You are What You Speak: Grammar Grouches, Language Laws and the Politics of Identity by Robert Lane Greene
If you've ever received thirty lashes of the tongue by a grammar nazi for your allegedly sloppy use of language—and have suspected that perhaps the judgments of the self-proclaimed language expert were grounded more in
bias than in logic—this is the book for you. Language is one of the most deeply misunderstood of human activities, and Greene, a writer for
The Economist, explores why people often adhere so passionately to mistaken beliefs about the nature of human language, and how deeply illogical things can get when language takes a political turn. The book treats the reader to a satisfying takedown of Lynne Truss's grammar manual
Eats, Shoots & Leaves; it provides a historical tour of how nineteenth-century European nationalism gave rise to the novel idea of national languages while trying to stamp out the languages that people
really spoke; and it documents why proposing legislation to enshrine English as the official language of the United States is a little bit like feeling the need to pass a law decreeing that the sun will rise every day.
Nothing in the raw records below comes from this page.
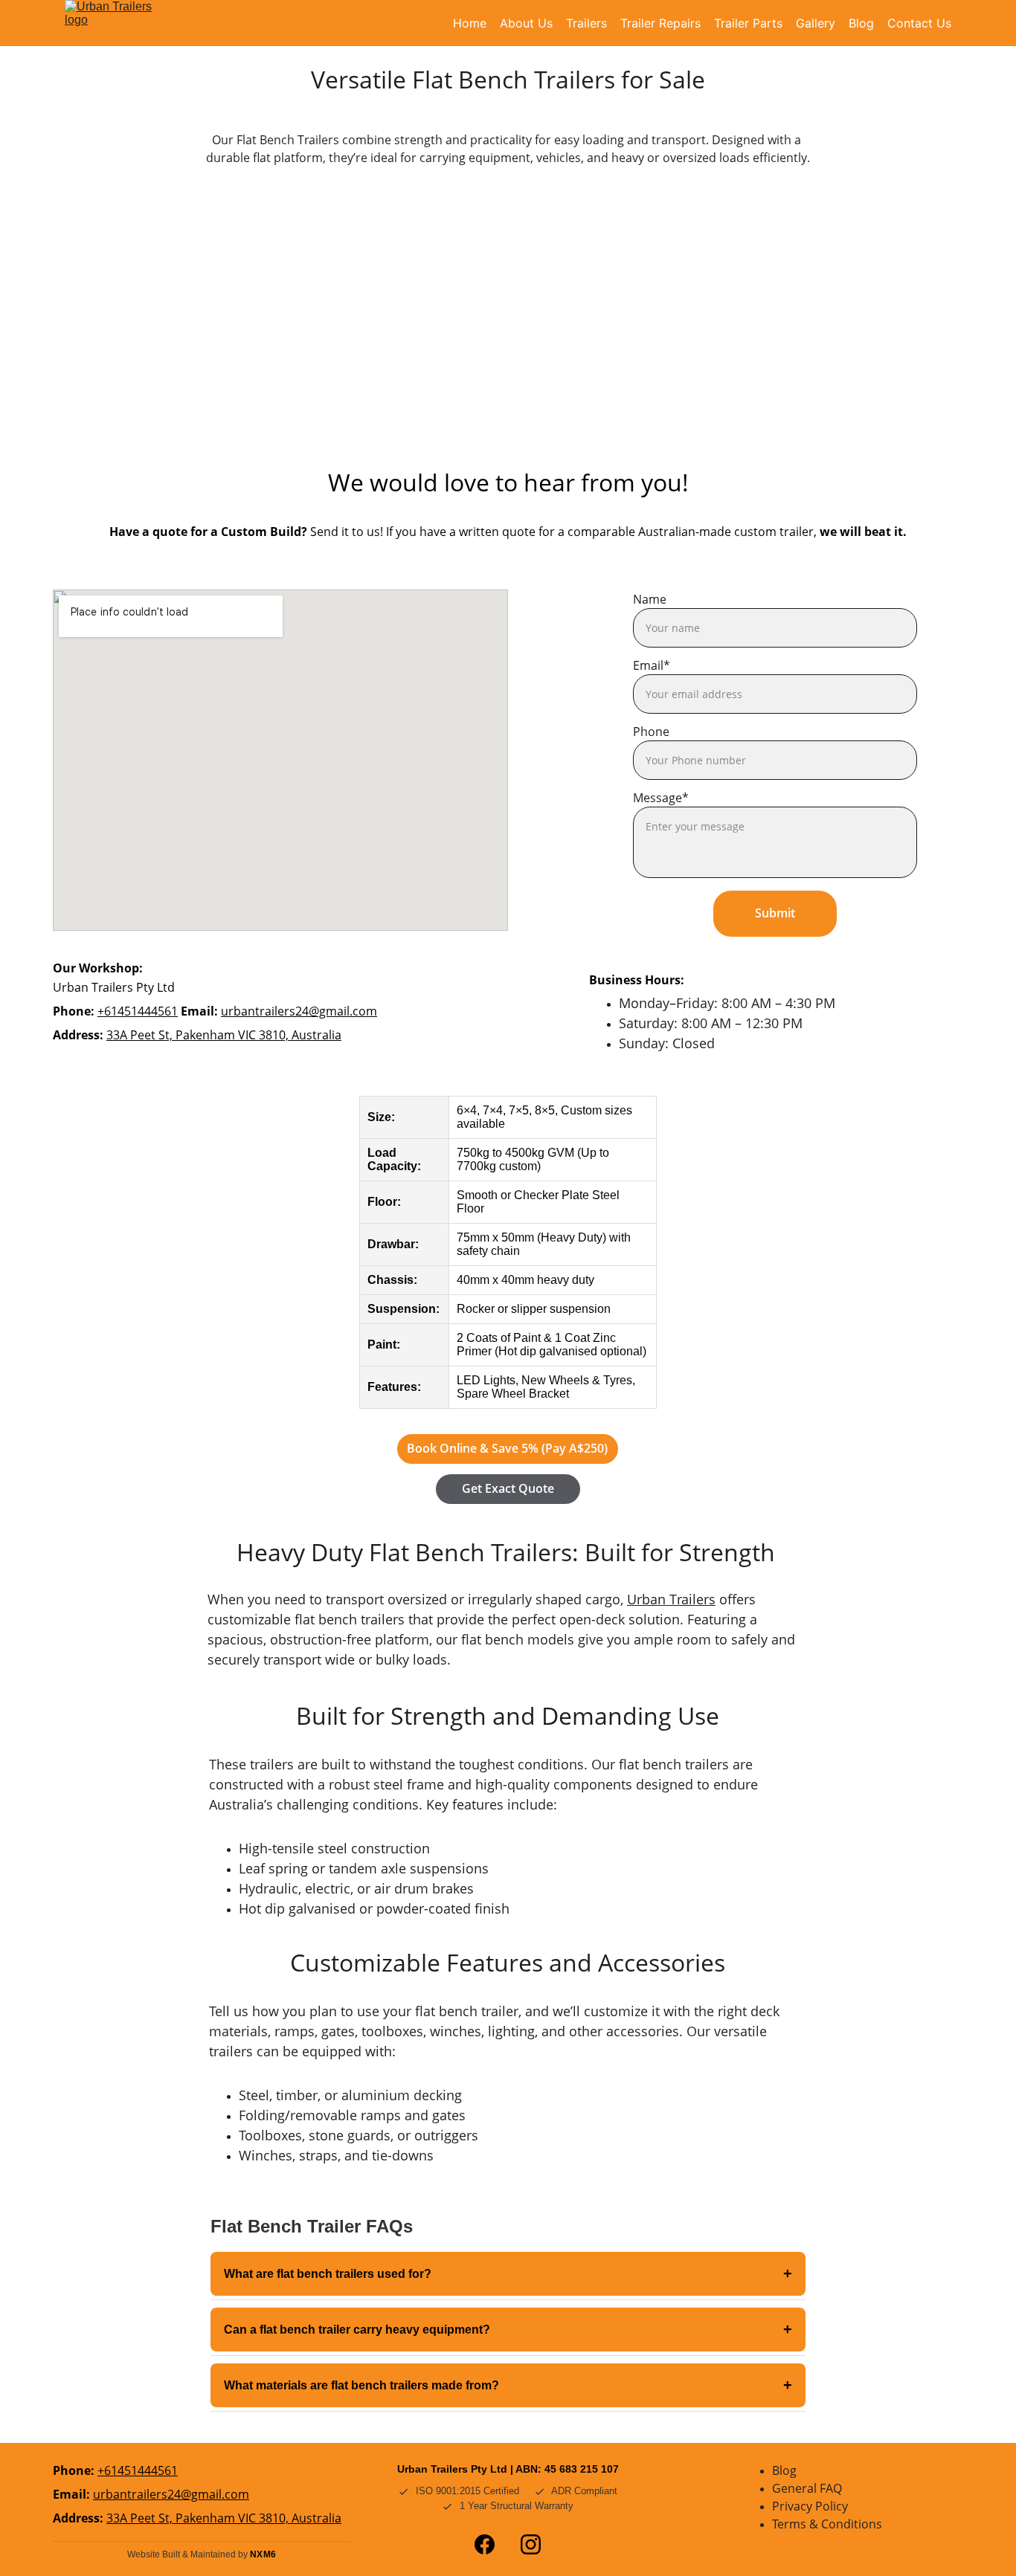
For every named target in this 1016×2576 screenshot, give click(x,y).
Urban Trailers (671, 1599)
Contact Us (919, 23)
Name (649, 599)
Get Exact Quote (508, 1488)
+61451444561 (137, 1011)
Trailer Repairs (660, 23)
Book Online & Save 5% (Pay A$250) (507, 1448)
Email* (651, 665)
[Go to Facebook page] (485, 2544)
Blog (861, 23)
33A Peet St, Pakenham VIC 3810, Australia (223, 1035)
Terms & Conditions (827, 2524)
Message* (661, 798)
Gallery (815, 23)
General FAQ (807, 2488)
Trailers (586, 23)
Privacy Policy (810, 2506)
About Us (526, 23)
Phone (651, 731)
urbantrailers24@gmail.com (299, 1011)
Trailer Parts (748, 23)
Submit (775, 913)
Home (469, 23)
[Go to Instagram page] (531, 2544)
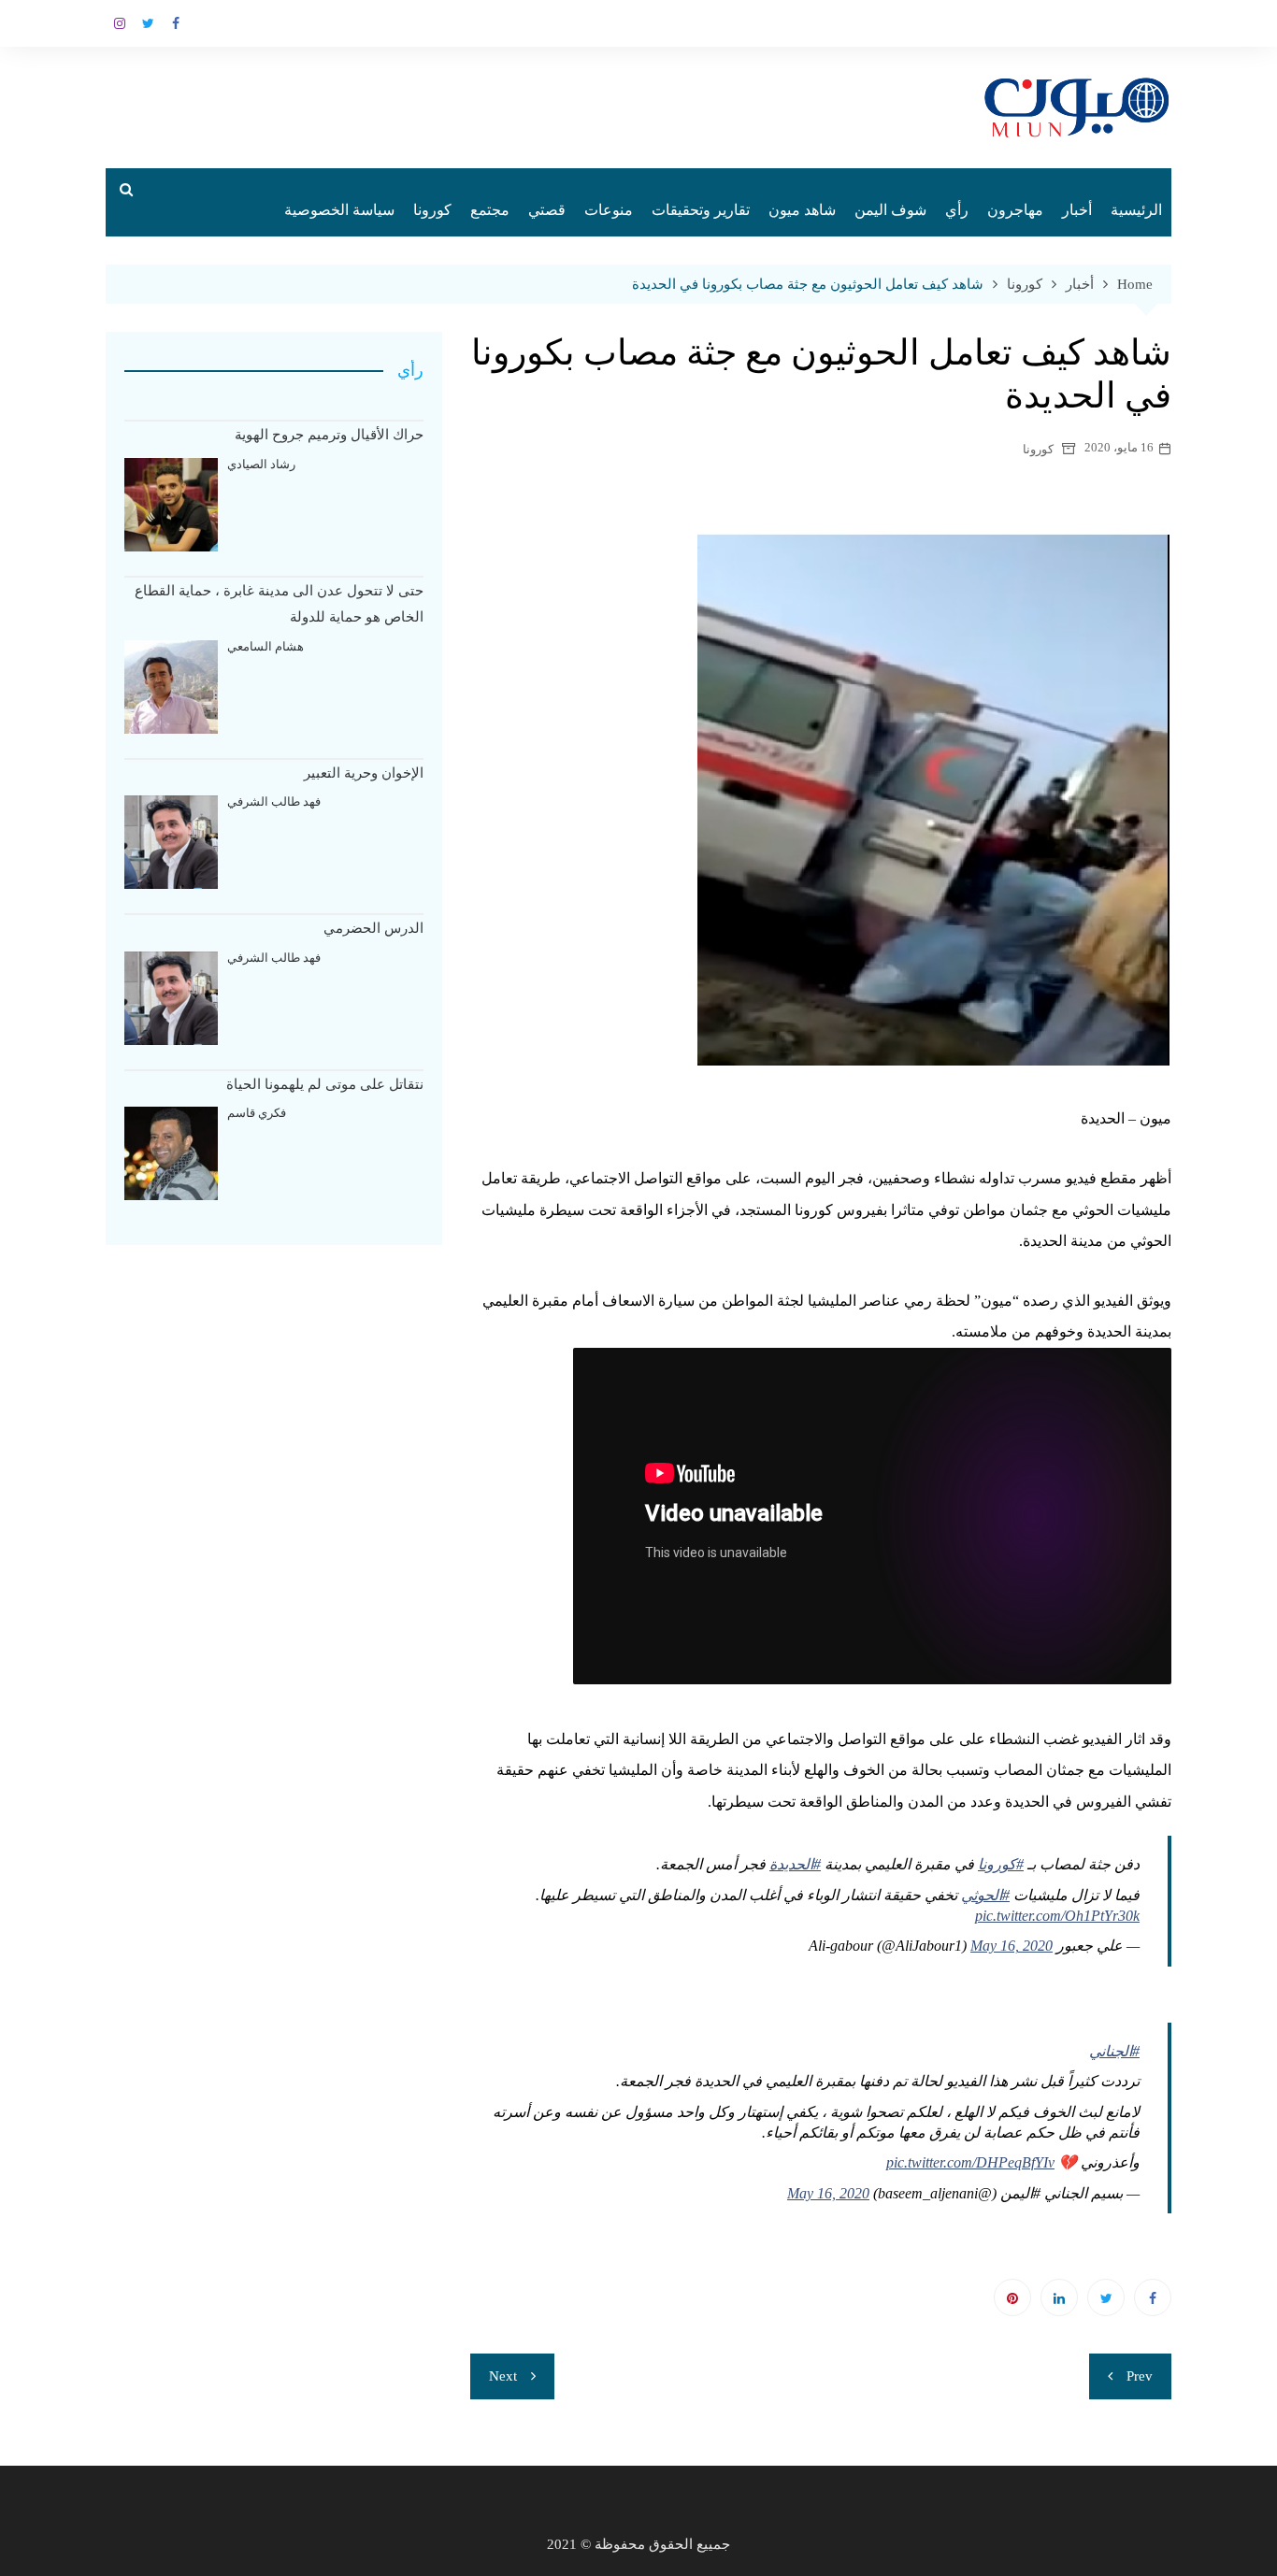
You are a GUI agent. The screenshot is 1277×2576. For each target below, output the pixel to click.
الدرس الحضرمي (373, 928)
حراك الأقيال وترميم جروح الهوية (329, 434)
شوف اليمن (890, 210)
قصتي (547, 210)
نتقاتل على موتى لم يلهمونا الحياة (324, 1084)
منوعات (608, 210)
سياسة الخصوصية (339, 210)
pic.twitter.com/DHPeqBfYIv (970, 2162)
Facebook (176, 23)
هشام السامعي (265, 646)
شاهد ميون (802, 210)
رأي (957, 210)
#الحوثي (985, 1895)
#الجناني (1114, 2051)
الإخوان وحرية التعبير (363, 773)
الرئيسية (1136, 210)
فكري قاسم (256, 1113)
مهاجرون (1015, 210)
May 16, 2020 (1011, 1945)
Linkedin (1059, 2297)
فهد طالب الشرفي (274, 801)
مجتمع (489, 210)
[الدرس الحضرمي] (171, 998)
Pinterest (1012, 2297)
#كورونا (1001, 1864)
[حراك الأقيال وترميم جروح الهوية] (171, 504)
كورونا (432, 210)
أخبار (1077, 210)
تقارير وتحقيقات (701, 210)
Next (503, 2375)
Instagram (120, 23)
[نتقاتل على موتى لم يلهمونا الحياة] (171, 1153)
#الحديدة (795, 1864)
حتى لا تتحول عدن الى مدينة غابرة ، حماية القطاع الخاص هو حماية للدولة (279, 604)
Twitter (148, 23)
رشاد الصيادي (261, 464)
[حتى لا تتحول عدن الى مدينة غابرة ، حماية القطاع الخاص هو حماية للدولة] (171, 687)
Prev (1139, 2375)
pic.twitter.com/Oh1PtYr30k (1057, 1916)
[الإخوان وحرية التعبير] (171, 842)
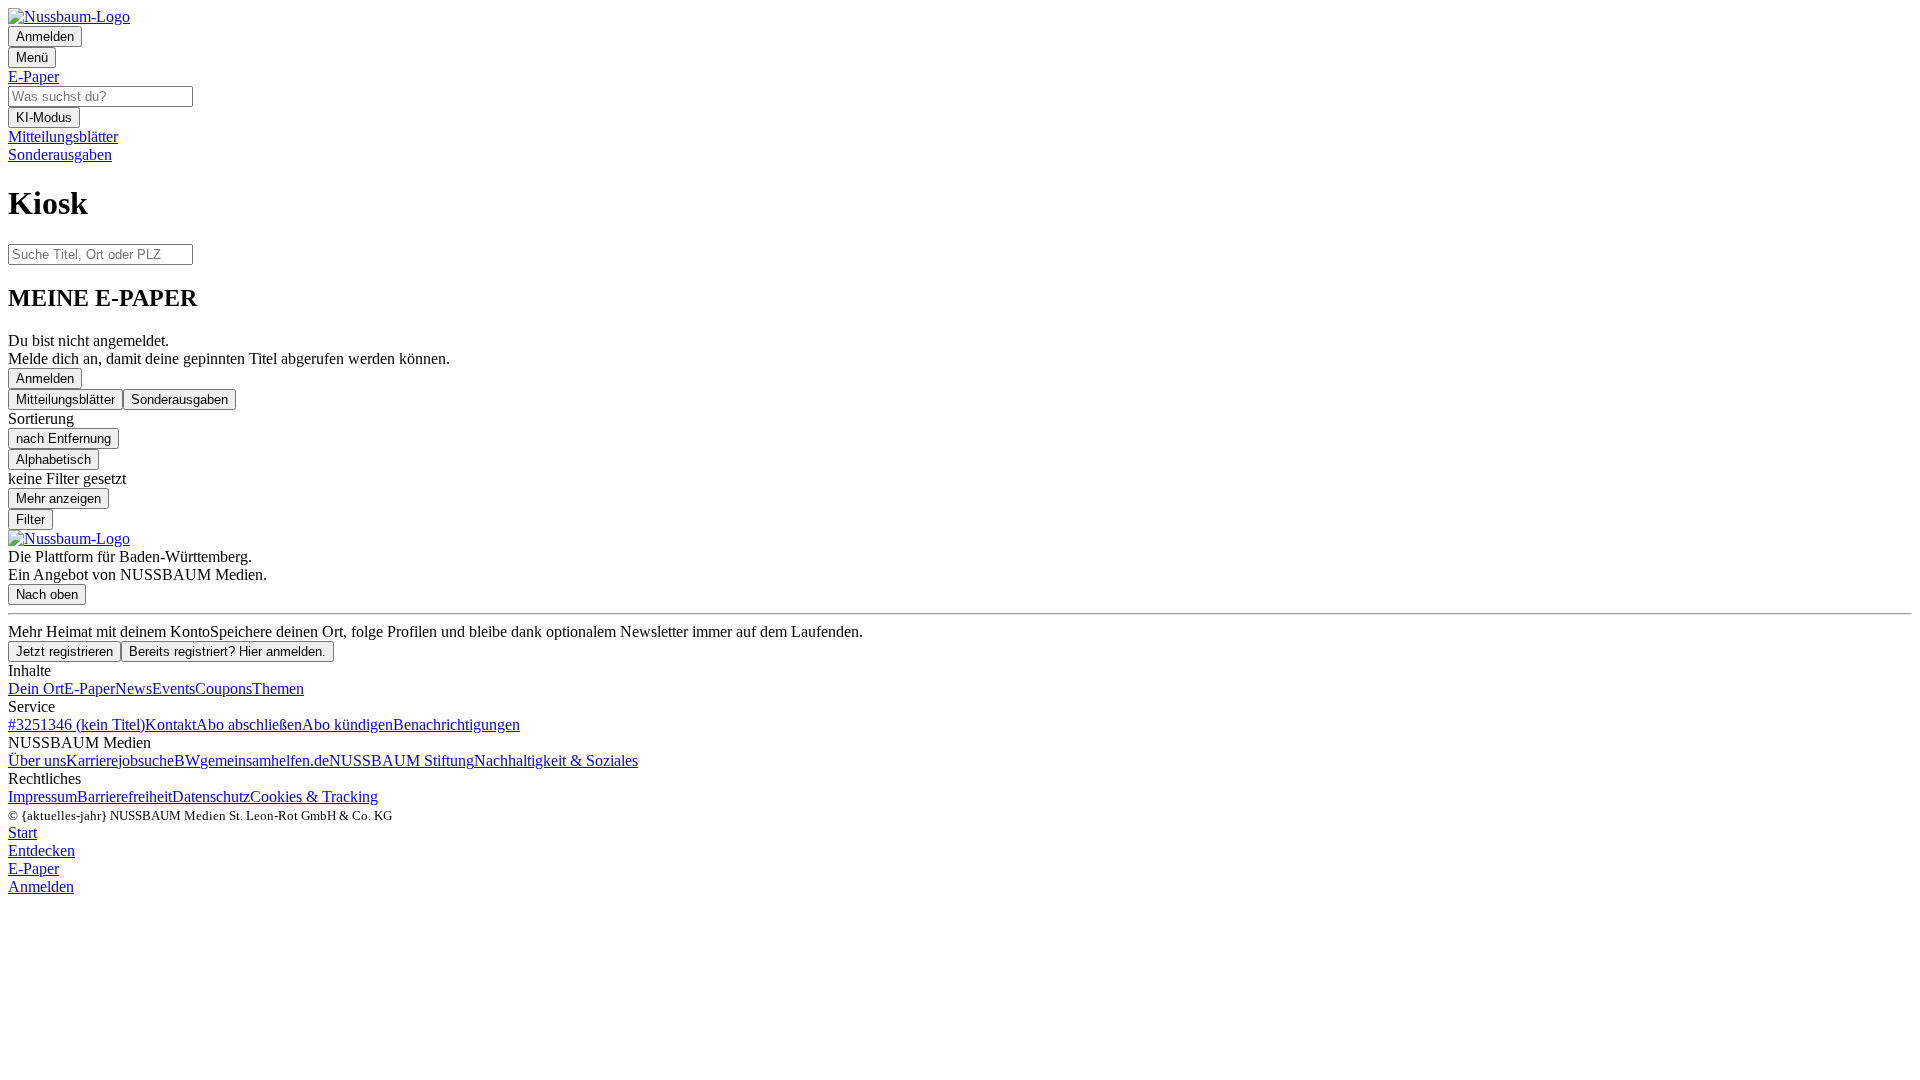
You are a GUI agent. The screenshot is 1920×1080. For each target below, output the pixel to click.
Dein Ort (36, 688)
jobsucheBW (159, 760)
What Language Is (And What It Isn't and What It Could Be) by John McWhorter
Another great book by a professional de-bunker of language myths. To linguists like McWhorter, hearing language mavens make pronouncements about the need to protect "correct English" from sliding into a chaotic disorder that is guaranteed to turn our minds into tangles of illogical thought is like hearing an amateur biologist wringing his hands over the prospect of spontaneous genetic mutations occurring in biological organisms. Language changes, says McWhorter. Get over it. And guess what? English is
already chaotic and disorderly, always has been. And if you think our bastard English tongue with its many influences from other languages looks bad, you should try learning a "pure" language like Navaho, which has evolved into an impenetrable thicket of irregular grammatical forms and exceptions to rules. Along with dozens of specimens of linguistic exotica that look like alien life forms to the average monolingual speaker of English, McWhorter offers some fascinating ideas about why languages change, what causes some of them to be messier than others, and what this all means for our miraculous ability to learn what on the face of it, looks like an un-learnable system for communication.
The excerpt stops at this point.